_What you have to do_
Starting with the line that contains "Task: Decrease SERINA", set down each line through the end of the entries below, exactly and with nothing added.

Stored items:

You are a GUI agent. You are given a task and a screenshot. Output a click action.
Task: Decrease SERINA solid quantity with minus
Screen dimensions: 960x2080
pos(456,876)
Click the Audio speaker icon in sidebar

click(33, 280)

_Response to the task_
Task: Decrease SERINA solid quantity with minus
Screen dimensions: 960x2080
pos(456,876)
Click the Audio speaker icon in sidebar

click(33, 280)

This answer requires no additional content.